Before a storm hits, there is a lot of work to do. Knowing where you will go in the event of an evacuation is very important. It becomes essential if you have pets or special circumstances, as you may be limited in available options. Florida Emergency Management reminds us that the best place to shelter is with friends or family in a safe building outside of the evacuation area. Know where all of your medical information and medicines are located. Plan on what you need to take (don’t forget legal documents!) and what might get left behind (your tote bag collection). Get ready to make preparations for your home, including getting boards for windows if you need them. On the health front, make sure you’re up to date on vaccines, especially flu and tetanus!  A mobile health unit reported that 44% of all visits were requests for vaccines after Hurricane Sandy in 2012.

While a hurricane hits, you should shelter and stay safe. The middle of the storm is when you hope your preparations have paid off, not a time to check on them. Remember that wind is deadly, floods are deadly, and bridges can be deadly too. If you are planning to surf, don’t. Make sure you stay current with weather updates; a storm radio is very helpful here.

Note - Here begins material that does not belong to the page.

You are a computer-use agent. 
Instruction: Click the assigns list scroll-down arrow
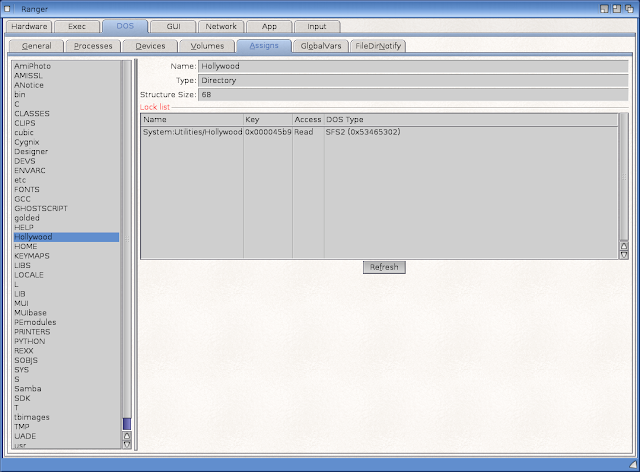[127, 445]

You aren’t out of the water just because a storm has passed, literally! Floods can be ongoing, including fresh-water floods from rainfall. Your residence may be damaged, unsafe, or destroyed. Food and healthcare can be difficult to access. Researchers have found that after major hurricanes, healthy foods tend to disappear quickly, while unhealthy alternatives are easily found. They discovered that fruits and vegetables were only found in 50-60% of stores, but sugary sodas were available 90-100% of the time. In addition, healthy options tend to become more expensive. Beyond food, healthcare can become stressful. Many clinics and pharmacies may be closed or restricted. After Hurricane Harvey in Texas, a major hospital had almost 3⁄4 of its beds destroyed, leading to people sleeping on cots. In addition, hospital staff may be exhausted, stressed, and get poor sleep. Remember that they also see their homes destroyed! To top everything off, mental health can be a huge concern. The lead-up to a natural disaster is stressful and anxiety-inducing. The reality of one can be traumatic. Be aware of changes to your mood and attitude; Post-Traumatic Stress Disorder (PTSD) and depression may increase due to trauma or stress. Whatever happens this hurricane season, good preparation and knowledge can help make the unpredictability of storms more manageable.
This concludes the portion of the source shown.